[Opening SOURCE RECORDS section]
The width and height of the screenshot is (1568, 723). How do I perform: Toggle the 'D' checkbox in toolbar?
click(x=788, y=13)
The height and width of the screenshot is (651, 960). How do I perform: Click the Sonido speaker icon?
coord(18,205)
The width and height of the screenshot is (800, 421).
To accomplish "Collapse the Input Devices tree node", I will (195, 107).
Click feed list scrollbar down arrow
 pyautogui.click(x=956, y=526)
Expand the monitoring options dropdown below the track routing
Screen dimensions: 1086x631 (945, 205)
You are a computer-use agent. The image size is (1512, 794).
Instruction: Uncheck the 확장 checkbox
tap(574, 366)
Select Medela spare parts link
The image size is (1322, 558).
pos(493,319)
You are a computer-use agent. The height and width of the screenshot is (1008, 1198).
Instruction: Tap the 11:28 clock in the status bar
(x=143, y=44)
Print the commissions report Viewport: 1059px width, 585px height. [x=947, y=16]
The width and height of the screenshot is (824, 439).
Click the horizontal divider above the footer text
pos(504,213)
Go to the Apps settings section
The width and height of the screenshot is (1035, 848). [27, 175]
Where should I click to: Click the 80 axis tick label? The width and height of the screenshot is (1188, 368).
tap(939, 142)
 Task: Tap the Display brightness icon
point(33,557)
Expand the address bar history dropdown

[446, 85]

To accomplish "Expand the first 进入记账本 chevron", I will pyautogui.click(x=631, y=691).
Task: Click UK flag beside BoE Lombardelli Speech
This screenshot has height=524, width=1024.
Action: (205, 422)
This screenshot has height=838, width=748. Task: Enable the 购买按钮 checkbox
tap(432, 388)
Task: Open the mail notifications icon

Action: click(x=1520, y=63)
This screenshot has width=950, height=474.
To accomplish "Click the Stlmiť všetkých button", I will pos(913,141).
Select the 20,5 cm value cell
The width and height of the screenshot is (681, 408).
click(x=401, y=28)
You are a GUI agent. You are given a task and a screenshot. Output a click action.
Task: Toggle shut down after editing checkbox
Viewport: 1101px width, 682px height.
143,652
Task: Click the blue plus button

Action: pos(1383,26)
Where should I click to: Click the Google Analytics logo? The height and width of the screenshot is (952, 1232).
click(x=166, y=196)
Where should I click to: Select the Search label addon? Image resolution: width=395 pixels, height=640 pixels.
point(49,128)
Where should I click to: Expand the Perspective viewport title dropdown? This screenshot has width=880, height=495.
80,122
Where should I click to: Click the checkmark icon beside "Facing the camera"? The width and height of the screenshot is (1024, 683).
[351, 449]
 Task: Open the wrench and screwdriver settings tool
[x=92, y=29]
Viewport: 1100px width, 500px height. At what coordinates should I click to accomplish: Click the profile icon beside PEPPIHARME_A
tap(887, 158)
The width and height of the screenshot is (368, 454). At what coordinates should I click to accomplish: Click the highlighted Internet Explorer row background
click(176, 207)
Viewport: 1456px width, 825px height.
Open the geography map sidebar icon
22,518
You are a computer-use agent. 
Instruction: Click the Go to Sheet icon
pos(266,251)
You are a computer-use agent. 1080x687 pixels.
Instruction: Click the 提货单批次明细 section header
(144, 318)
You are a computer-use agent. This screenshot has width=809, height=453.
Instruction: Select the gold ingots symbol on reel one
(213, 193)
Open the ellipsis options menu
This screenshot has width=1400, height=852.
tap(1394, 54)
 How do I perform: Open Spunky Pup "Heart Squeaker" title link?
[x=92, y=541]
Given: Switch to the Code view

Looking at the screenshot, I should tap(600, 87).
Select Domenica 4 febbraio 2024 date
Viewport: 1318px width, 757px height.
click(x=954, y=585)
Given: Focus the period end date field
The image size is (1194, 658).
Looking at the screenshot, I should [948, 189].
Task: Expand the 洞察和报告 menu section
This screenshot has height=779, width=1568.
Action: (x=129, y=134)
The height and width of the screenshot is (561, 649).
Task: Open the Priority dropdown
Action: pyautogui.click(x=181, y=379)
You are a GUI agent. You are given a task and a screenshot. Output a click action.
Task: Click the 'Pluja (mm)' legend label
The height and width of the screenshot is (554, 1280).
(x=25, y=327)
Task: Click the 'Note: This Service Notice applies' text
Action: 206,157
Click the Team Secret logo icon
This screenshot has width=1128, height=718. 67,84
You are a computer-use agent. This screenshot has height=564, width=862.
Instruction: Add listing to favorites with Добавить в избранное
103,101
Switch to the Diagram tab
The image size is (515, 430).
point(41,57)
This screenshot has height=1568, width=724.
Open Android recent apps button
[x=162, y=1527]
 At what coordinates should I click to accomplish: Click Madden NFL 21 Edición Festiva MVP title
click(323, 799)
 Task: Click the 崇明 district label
[Closing SOURCE RECORDS section]
▶ **WHAT TO WORK ON**: Go through the entries. Report every line that contains the word "menu".

▶ **EXPECTED OUTPUT**:
Open the ellipsis options menu
Task: Expand the 洞察和报告 menu section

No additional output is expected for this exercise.